* [ACTIVITY]:
Each line in the entries that has the word "page" has to be copied.

* [INFORMATION SUPPLIED]:

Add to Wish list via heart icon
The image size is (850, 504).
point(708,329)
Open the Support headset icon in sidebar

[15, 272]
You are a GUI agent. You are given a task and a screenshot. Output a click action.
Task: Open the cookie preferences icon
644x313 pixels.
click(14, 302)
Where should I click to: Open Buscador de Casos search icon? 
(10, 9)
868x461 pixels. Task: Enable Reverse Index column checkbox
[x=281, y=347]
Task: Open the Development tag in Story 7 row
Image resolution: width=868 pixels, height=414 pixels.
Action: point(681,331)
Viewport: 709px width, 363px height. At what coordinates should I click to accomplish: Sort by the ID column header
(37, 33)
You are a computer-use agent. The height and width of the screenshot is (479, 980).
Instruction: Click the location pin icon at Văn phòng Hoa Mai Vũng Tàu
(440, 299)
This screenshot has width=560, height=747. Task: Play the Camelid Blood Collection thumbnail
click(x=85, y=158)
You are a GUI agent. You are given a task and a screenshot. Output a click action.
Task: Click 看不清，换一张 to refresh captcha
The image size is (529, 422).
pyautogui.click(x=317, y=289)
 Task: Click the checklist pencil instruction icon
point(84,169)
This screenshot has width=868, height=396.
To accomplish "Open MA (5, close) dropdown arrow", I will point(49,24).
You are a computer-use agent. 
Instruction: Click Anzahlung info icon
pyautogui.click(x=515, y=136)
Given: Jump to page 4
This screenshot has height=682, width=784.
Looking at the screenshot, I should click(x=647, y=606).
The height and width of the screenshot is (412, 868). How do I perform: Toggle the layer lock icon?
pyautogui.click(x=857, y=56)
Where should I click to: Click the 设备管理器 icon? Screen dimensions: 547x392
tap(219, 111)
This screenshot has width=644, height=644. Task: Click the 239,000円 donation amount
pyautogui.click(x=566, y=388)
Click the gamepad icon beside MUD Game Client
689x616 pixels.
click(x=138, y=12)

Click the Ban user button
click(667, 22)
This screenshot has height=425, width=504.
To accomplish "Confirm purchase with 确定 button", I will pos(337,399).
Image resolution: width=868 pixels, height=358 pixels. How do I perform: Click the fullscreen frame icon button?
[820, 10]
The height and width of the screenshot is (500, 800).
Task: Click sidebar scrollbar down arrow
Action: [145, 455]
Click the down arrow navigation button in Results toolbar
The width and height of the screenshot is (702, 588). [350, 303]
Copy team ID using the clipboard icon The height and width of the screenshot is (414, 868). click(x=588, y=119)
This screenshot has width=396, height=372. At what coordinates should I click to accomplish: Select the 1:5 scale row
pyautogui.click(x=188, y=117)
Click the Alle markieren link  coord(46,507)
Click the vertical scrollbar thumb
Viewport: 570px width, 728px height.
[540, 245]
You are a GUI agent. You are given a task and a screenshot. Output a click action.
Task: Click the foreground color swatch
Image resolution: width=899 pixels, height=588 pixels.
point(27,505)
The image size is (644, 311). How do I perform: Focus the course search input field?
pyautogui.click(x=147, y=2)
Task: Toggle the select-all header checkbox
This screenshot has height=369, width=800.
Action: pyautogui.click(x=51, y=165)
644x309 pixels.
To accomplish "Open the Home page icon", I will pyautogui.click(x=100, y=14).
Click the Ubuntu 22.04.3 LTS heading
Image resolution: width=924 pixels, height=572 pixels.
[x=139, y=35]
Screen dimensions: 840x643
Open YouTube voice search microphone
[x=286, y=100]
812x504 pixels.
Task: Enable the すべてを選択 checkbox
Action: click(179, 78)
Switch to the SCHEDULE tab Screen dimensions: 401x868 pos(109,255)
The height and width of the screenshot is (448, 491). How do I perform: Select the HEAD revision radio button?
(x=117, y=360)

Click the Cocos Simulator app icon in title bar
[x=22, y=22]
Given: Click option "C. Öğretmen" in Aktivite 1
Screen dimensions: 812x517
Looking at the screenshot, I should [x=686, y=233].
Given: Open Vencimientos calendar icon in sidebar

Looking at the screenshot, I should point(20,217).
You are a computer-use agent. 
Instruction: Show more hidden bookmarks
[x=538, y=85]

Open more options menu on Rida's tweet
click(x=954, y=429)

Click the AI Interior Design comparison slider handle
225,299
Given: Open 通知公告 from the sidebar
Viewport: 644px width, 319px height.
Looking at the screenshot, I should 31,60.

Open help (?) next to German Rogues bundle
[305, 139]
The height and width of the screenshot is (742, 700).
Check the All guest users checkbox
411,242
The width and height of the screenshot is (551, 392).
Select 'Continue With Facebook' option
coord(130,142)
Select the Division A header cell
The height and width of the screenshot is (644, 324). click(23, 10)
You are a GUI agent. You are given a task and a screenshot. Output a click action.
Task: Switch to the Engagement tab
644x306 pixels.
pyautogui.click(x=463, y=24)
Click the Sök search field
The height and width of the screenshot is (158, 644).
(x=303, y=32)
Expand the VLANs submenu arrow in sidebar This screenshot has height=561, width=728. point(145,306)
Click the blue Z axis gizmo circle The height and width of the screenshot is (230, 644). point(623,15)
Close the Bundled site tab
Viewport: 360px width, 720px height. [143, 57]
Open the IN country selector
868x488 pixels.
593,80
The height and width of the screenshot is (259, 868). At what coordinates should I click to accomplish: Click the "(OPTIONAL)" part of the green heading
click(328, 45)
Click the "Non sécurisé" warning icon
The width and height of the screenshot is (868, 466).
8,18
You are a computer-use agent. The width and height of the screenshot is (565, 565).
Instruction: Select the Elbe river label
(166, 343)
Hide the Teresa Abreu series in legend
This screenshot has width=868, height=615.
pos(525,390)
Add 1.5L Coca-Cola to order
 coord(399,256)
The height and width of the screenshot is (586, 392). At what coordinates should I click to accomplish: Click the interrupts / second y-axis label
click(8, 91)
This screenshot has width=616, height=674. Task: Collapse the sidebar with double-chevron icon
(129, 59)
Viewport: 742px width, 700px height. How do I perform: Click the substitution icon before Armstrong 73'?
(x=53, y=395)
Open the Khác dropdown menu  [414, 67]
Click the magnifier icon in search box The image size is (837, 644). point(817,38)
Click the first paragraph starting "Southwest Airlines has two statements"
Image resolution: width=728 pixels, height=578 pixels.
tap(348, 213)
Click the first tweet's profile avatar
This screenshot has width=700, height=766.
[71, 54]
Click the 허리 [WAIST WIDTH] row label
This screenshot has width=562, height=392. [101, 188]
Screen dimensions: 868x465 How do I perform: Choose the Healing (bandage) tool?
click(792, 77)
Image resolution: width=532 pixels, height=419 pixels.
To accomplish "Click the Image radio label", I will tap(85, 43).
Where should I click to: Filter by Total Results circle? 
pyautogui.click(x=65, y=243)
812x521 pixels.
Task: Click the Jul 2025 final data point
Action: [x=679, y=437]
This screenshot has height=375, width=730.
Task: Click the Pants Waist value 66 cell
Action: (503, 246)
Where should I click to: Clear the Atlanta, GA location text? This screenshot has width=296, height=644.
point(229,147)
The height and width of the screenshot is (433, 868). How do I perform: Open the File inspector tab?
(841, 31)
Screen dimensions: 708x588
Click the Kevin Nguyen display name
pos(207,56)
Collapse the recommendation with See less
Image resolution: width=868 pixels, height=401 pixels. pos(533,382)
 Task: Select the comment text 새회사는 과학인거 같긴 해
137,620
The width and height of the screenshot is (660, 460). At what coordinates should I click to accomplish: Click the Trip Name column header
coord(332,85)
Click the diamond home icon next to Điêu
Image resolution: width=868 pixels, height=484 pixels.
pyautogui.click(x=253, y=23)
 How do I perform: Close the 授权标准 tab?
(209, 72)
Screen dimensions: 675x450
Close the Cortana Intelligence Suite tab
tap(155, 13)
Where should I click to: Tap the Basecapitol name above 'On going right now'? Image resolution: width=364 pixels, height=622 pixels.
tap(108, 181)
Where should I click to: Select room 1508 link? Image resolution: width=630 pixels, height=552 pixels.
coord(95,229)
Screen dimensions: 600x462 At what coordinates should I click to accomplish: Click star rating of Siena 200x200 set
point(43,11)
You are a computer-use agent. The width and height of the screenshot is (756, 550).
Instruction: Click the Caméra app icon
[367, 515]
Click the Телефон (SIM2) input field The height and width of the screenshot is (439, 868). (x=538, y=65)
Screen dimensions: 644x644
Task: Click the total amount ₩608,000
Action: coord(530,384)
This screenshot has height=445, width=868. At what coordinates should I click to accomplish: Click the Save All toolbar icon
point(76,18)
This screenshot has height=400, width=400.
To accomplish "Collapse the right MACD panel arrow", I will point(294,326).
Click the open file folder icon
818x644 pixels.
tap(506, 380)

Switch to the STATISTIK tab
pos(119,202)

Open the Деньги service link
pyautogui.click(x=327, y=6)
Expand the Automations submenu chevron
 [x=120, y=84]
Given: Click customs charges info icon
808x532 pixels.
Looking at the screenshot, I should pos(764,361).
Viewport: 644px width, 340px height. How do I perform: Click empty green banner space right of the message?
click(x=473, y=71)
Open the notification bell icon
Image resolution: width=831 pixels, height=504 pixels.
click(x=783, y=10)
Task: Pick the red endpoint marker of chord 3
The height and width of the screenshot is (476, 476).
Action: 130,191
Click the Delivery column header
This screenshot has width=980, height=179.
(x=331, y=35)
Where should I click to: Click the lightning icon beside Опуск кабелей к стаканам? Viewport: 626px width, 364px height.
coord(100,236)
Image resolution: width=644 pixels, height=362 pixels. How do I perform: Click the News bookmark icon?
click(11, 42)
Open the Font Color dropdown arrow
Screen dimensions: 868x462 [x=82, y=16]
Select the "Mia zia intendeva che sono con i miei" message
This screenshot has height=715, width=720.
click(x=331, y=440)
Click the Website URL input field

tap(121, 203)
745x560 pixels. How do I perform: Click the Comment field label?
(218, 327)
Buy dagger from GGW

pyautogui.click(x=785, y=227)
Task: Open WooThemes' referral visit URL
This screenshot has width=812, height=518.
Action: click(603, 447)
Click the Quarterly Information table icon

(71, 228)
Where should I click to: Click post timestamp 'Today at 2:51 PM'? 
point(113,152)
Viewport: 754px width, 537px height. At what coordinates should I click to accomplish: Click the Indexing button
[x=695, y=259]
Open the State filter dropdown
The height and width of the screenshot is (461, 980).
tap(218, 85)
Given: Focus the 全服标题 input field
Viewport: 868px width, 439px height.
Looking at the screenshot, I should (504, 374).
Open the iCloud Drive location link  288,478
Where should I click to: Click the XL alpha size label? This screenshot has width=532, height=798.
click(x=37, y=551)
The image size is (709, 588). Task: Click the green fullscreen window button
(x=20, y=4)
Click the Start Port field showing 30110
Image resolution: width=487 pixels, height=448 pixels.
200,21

* [SOLUTION TO THIS EXERCISE]:
Given: Jump to page 4
To accomplish "Open the Home page icon", I will pyautogui.click(x=100, y=14).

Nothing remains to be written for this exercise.